We are not aware of everything, however. Fortunately, you have not been aware (until reading this sentence) of the feeling of your shirt on your shoulders; you shut off that awareness in order to focus on other things. But we don’t only shut down our awareness of meaningless, distracting things, like the feeling of our shirts on our backs. Sometimes we don’t pay attention to things that are really important.

Like what’s going on in our businesses.

My work takes me into many different organizations, and I regularly see companies whose problems stem mostly from a lack of awareness and consciousness about what is going on right in front of them. They plow ahead, day after day, chasing tasks and checking off to-do lists, without opening their eyes to what is really going on inside and outside of their companies.

The list of things we need to be aware of in our businesses is very long, but here are some important questions to help you assess if you and your work colleagues are aware of the most important things.

  • Do we understand the details of the results we are creating, right now? Do we understand what makes us money, and what doesn’t make us money? Do we understand what moves us forward, and what pushes us backwards?
  • Do we understand where the most untapped potential is in our business? Are we currently directing resources at unleashing that potential … or not?
  • Do we understand who our best customers are … and who our best customers are not? How well do we know our customers? Do we know what makes one customer different than another? Do we know who should become our customer … and who shouldn’t?
  • Do we know what our customers think about us? Do we know what we would like them to think about us? Do we know what our customers think about our competition? Do we know what makes our customers tick?
  • Do we know what the experience we create for customers is like… from the customer’s perspective? Do we have a clear understanding of what it is like to be our customer? Do we know what aspects of our customer experience work well, and which are in need of improvement?
  • Do we know what people who work for us believe about the organization? Can we discern when they are behaving in ways that are improving our business results? Can we discern when they are behaving in ways that are diluting our business results?
  • Do we understand the outside forces that affect us, but over which we have no control?
  • Do we have a good understanding of where we are executing well, and when we are falling short? Are we immediately aware when things go wrong, or do we ever keep fiddling while Rome burns around us?

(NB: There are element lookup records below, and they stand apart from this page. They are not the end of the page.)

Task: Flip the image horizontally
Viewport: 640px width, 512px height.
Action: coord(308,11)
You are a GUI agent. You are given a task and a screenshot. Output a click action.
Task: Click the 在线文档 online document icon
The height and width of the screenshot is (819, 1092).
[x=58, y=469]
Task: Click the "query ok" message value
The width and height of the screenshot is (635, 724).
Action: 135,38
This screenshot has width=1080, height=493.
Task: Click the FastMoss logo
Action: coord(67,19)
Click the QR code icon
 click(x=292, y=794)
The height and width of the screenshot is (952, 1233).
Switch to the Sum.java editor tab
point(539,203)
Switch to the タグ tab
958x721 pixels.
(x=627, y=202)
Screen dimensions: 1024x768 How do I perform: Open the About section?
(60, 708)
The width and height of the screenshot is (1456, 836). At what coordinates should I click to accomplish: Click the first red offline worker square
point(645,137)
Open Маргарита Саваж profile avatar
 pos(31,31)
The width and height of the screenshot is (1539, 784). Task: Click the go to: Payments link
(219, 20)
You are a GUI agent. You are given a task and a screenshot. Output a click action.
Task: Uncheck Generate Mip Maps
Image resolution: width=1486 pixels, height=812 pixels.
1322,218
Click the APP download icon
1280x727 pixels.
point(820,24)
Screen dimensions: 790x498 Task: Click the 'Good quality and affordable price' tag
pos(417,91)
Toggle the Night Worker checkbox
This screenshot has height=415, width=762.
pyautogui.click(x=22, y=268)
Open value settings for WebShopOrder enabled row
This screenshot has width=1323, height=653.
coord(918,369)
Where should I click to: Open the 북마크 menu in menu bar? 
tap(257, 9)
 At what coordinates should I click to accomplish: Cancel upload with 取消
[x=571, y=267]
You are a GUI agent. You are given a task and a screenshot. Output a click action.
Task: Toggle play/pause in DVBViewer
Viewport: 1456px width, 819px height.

Here’s my experience: When I work through these questions with an executive team, it is very clear to everyone in the room that they are not aware of the answers to many of these questions. And, as we explore these questions, the company becomes much clearer about how to improve the state of their business. There is immense, immediate value in knowing what’s going on.

Awareness. Consciousness. They are what make us human. If you want to improve your business, use these uniquely human qualities to your advantage. The more you know about your situation, the more you will know how to make that situation better.